WHAT TO DO
Print the listing below exactly.

RECORDS FOR PROCESSING
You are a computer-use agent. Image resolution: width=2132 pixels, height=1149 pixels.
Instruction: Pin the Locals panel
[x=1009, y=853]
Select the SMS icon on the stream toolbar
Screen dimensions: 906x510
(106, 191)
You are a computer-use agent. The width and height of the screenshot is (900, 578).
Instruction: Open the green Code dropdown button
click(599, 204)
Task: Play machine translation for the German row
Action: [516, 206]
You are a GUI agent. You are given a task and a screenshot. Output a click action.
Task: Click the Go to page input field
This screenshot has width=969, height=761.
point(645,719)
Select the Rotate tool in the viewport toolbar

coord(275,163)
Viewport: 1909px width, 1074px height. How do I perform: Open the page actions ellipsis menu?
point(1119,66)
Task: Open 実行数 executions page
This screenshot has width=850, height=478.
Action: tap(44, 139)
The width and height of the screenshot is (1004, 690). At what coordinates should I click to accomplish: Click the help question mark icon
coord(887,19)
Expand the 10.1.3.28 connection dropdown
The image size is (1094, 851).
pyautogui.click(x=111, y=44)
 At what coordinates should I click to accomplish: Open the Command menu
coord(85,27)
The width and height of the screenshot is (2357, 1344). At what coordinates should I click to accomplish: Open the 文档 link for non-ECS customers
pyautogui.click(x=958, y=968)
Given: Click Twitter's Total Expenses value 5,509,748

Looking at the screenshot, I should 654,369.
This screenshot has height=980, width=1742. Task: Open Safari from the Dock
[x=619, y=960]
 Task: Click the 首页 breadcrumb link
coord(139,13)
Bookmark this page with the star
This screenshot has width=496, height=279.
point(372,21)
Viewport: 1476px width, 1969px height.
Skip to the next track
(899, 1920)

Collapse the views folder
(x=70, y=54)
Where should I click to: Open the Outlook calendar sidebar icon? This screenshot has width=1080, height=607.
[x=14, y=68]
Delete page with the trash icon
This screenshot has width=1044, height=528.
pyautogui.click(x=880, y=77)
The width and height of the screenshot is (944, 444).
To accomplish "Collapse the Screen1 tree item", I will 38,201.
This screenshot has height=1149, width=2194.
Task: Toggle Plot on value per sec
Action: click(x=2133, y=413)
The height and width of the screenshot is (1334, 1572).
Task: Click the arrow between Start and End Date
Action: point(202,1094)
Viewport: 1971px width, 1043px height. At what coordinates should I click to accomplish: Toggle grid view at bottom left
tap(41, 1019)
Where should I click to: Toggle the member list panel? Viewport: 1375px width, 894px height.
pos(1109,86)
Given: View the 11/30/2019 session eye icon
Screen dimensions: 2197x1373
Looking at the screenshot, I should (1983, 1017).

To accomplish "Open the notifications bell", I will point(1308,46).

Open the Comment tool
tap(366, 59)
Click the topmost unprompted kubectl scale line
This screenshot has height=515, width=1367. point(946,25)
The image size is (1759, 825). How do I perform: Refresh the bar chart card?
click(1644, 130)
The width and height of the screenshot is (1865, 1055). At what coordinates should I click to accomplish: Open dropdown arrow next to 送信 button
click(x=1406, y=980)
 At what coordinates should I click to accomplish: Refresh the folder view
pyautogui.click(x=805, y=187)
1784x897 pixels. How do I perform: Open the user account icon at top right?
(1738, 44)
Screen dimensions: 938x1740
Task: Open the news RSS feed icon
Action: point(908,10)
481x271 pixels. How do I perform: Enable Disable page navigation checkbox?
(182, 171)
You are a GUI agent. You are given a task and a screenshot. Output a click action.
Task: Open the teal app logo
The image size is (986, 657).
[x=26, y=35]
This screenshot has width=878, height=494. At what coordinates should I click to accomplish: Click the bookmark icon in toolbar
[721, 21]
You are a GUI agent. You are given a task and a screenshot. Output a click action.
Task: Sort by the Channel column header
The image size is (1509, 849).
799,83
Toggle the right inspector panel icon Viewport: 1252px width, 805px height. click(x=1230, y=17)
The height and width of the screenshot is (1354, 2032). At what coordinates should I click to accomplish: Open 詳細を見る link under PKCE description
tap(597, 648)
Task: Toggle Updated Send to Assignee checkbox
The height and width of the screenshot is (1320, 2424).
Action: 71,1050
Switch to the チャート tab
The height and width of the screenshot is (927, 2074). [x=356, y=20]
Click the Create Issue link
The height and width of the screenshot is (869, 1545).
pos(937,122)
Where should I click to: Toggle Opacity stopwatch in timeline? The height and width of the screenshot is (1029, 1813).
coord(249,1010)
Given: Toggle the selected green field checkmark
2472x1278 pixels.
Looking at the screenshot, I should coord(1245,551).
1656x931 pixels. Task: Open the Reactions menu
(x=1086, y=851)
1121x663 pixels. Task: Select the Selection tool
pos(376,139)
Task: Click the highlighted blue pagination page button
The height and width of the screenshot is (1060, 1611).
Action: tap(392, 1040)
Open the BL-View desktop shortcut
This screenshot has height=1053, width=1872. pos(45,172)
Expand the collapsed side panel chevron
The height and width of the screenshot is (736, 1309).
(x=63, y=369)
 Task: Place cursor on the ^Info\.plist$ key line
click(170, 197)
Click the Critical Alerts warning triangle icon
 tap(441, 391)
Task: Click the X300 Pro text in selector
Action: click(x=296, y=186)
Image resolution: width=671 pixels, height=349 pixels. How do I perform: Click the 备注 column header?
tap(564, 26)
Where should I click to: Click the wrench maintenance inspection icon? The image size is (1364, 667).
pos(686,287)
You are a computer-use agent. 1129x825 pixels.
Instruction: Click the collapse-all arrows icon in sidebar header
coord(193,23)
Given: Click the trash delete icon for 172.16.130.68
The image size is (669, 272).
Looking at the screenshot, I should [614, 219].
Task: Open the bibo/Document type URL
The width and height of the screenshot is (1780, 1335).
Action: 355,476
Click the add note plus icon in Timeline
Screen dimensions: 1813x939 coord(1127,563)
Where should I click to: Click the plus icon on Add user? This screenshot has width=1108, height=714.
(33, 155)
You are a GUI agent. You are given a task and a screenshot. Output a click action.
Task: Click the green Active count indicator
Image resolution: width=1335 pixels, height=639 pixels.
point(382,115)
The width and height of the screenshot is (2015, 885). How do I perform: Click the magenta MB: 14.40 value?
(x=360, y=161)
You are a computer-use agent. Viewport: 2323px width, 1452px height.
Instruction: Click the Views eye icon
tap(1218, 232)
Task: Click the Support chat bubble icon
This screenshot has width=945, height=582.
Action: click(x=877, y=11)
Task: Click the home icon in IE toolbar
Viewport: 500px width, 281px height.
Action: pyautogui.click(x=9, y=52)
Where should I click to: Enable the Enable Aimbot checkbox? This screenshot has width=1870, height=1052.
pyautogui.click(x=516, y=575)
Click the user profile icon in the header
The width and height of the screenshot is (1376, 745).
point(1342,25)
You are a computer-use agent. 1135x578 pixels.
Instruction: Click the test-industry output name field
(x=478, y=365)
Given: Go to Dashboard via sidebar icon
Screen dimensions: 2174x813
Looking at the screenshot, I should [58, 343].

EXPECTED OUTPUT
You are a computer-use agent. Image resolution: width=2132 pixels, height=1149 pixels.
Instruction: Pin the Locals panel
[x=1009, y=853]
Select the SMS icon on the stream toolbar
Screen dimensions: 906x510
(106, 191)
You are a computer-use agent. The width and height of the screenshot is (900, 578).
Instruction: Open the green Code dropdown button
click(599, 204)
Task: Play machine translation for the German row
Action: [516, 206]
You are a GUI agent. You are given a task and a screenshot. Output a click action.
Task: Click the Go to page input field
This screenshot has width=969, height=761.
point(645,719)
Select the Rotate tool in the viewport toolbar

coord(275,163)
Viewport: 1909px width, 1074px height. How do I perform: Open the page actions ellipsis menu?
point(1119,66)
Task: Open 実行数 executions page
This screenshot has width=850, height=478.
Action: tap(44, 139)
The width and height of the screenshot is (1004, 690). At what coordinates should I click to accomplish: Click the help question mark icon
coord(887,19)
Expand the 10.1.3.28 connection dropdown
The image size is (1094, 851).
pyautogui.click(x=111, y=44)
 At what coordinates should I click to accomplish: Open the Command menu
coord(85,27)
The width and height of the screenshot is (2357, 1344). At what coordinates should I click to accomplish: Open the 文档 link for non-ECS customers
pyautogui.click(x=958, y=968)
Given: Click Twitter's Total Expenses value 5,509,748

Looking at the screenshot, I should 654,369.
This screenshot has height=980, width=1742. Task: Open Safari from the Dock
[x=619, y=960]
 Task: Click the 首页 breadcrumb link
coord(139,13)
Bookmark this page with the star
This screenshot has width=496, height=279.
point(372,21)
Viewport: 1476px width, 1969px height.
Skip to the next track
(899, 1920)

Collapse the views folder
(x=70, y=54)
Where should I click to: Open the Outlook calendar sidebar icon? This screenshot has width=1080, height=607.
[x=14, y=68]
Delete page with the trash icon
This screenshot has width=1044, height=528.
pyautogui.click(x=880, y=77)
The width and height of the screenshot is (944, 444).
To accomplish "Collapse the Screen1 tree item", I will 38,201.
This screenshot has height=1149, width=2194.
Task: Toggle Plot on value per sec
Action: click(x=2133, y=413)
The height and width of the screenshot is (1334, 1572).
Task: Click the arrow between Start and End Date
Action: point(202,1094)
Viewport: 1971px width, 1043px height. At what coordinates should I click to accomplish: Toggle grid view at bottom left
tap(41, 1019)
Where should I click to: Toggle the member list panel? Viewport: 1375px width, 894px height.
pos(1109,86)
Given: View the 11/30/2019 session eye icon
Screen dimensions: 2197x1373
Looking at the screenshot, I should (1983, 1017).

To accomplish "Open the notifications bell", I will point(1308,46).

Open the Comment tool
tap(366, 59)
Click the topmost unprompted kubectl scale line
This screenshot has height=515, width=1367. point(946,25)
The image size is (1759, 825). How do I perform: Refresh the bar chart card?
click(1644, 130)
The width and height of the screenshot is (1865, 1055). At what coordinates should I click to accomplish: Open dropdown arrow next to 送信 button
click(x=1406, y=980)
 At what coordinates should I click to accomplish: Refresh the folder view
pyautogui.click(x=805, y=187)
1784x897 pixels. How do I perform: Open the user account icon at top right?
(1738, 44)
Screen dimensions: 938x1740
Task: Open the news RSS feed icon
Action: point(908,10)
481x271 pixels. How do I perform: Enable Disable page navigation checkbox?
(182, 171)
You are a GUI agent. You are given a task and a screenshot. Output a click action.
Task: Open the teal app logo
The image size is (986, 657).
[x=26, y=35]
This screenshot has width=878, height=494. At what coordinates should I click to accomplish: Click the bookmark icon in toolbar
[721, 21]
You are a GUI agent. You are given a task and a screenshot. Output a click action.
Task: Sort by the Channel column header
The image size is (1509, 849).
799,83
Toggle the right inspector panel icon Viewport: 1252px width, 805px height. click(x=1230, y=17)
The height and width of the screenshot is (1354, 2032). At what coordinates should I click to accomplish: Open 詳細を見る link under PKCE description
tap(597, 648)
Task: Toggle Updated Send to Assignee checkbox
The height and width of the screenshot is (1320, 2424).
Action: 71,1050
Switch to the チャート tab
The height and width of the screenshot is (927, 2074). [x=356, y=20]
Click the Create Issue link
The height and width of the screenshot is (869, 1545).
pos(937,122)
Where should I click to: Toggle Opacity stopwatch in timeline? The height and width of the screenshot is (1029, 1813).
coord(249,1010)
Given: Toggle the selected green field checkmark
2472x1278 pixels.
Looking at the screenshot, I should coord(1245,551).
1656x931 pixels. Task: Open the Reactions menu
(x=1086, y=851)
1121x663 pixels. Task: Select the Selection tool
pos(376,139)
Task: Click the highlighted blue pagination page button
The height and width of the screenshot is (1060, 1611).
Action: tap(392, 1040)
Open the BL-View desktop shortcut
This screenshot has height=1053, width=1872. pos(45,172)
Expand the collapsed side panel chevron
The height and width of the screenshot is (736, 1309).
(x=63, y=369)
 Task: Place cursor on the ^Info\.plist$ key line
click(170, 197)
Click the Critical Alerts warning triangle icon
 tap(441, 391)
Task: Click the X300 Pro text in selector
Action: click(x=296, y=186)
Image resolution: width=671 pixels, height=349 pixels. How do I perform: Click the 备注 column header?
tap(564, 26)
Where should I click to: Click the wrench maintenance inspection icon? The image size is (1364, 667).
pos(686,287)
You are a computer-use agent. 1129x825 pixels.
Instruction: Click the collapse-all arrows icon in sidebar header
coord(193,23)
Given: Click the trash delete icon for 172.16.130.68
The image size is (669, 272).
Looking at the screenshot, I should [614, 219].
Task: Open the bibo/Document type URL
The width and height of the screenshot is (1780, 1335).
Action: 355,476
Click the add note plus icon in Timeline
Screen dimensions: 1813x939 coord(1127,563)
Where should I click to: Click the plus icon on Add user? This screenshot has width=1108, height=714.
(33, 155)
You are a GUI agent. You are given a task and a screenshot. Output a click action.
Task: Click the green Active count indicator
Image resolution: width=1335 pixels, height=639 pixels.
point(382,115)
The width and height of the screenshot is (2015, 885). How do I perform: Click the magenta MB: 14.40 value?
(x=360, y=161)
You are a computer-use agent. Viewport: 2323px width, 1452px height.
Instruction: Click the Views eye icon
tap(1218, 232)
Task: Click the Support chat bubble icon
This screenshot has width=945, height=582.
Action: click(x=877, y=11)
Task: Click the home icon in IE toolbar
Viewport: 500px width, 281px height.
Action: pyautogui.click(x=9, y=52)
Where should I click to: Enable the Enable Aimbot checkbox? This screenshot has width=1870, height=1052.
pyautogui.click(x=516, y=575)
Click the user profile icon in the header
The width and height of the screenshot is (1376, 745).
point(1342,25)
You are a computer-use agent. 1135x578 pixels.
Instruction: Click the test-industry output name field
(x=478, y=365)
Given: Go to Dashboard via sidebar icon
Screen dimensions: 2174x813
Looking at the screenshot, I should [58, 343].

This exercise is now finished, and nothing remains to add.